Biopsy and autopsy findings in a CMT1 patient with p.R98C mutation. (A) X‐ray (a.p.) of the chest: severe scoliosis of the thoracic vertebral column. Marked chest deformation. (B) Sural nerve biopsy in 1998 revealed severe demyelinating neuropathy and angiopathy of endoneurial capillaries; scale bar = 100 μm. (Semithin section: toluidine blue staining) (C) Sciatic nerve, taken in 2006 during autopsy, showing advanced stage of severe neuropathy with only few remaining thinly myelinated axons (semithin section: toluidine blue staining). (D, E) Post mortem investigation of median nerve: HE (D) and EMA immunohistochemistry (E) show marked concentric thickening of the perineurium of a nerve fascicle (between arrowheads). Renaut body in the center of the nerve fascicle (arrows).
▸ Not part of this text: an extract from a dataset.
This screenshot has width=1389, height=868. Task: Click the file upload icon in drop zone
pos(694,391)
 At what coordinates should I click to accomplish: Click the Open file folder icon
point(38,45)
Scale bars = 100 μm. (F) Leptomeningeal neuromatous sprouting observed in autopsy material: Neurofilament‐positive axons (F) surrounded by S100‐positive Schwann cells (insert in F; 2.5‐fold zoomed) forming minifascicles. Nerve root showing surplus perineurial septae (G–J): neurofilament (G), S100 (H), GLUT1 (I), and EMA (J). Scale bars = 100 μm.

FIGURE 4

Skeletal muscle pathology in patients with MPZ neuropathies. Neurogenic atrophy with groups of atrophic fibers, angular atrophic fibers, and targetoid fibers in CMT1 patient #4 in trichrome stained cryo cross sections (A) and mild Z‐band streaming in CMT1 patient #13 (B). CMTi patient #15 showed massive accumulation of altered autophagic material. This material showed the predominantly membranous, myelin‐like morphology and was surrounded by partially membrane‐bound vacuolar structures together with degraded organelles including mitochondria, which is typical for autophagic vacuoles (C). Paracrystalline inclusions, so called “parking lots” in mitochondria of CMT1 patients #6 (D) and #5 (E) seen in electron microscopy (EM) images. CMTi patient #15 also showed paracrystalline inclusions in mitochondria (F). EM image of a cross section of skeletal muscle of CMT patient (#20) showing accumulation of structurally altered mitochondria with concentric christae formation (G). Paraphenylendiamine‐stained semithin longitudinal section of skeletal muscle of the same patient #20 showing accumulation of numerous large diameter lipid droplets within muscle fibers (H). Scale bars are: 100 μm in A, 2 μm in B–G, and 20 μm in H.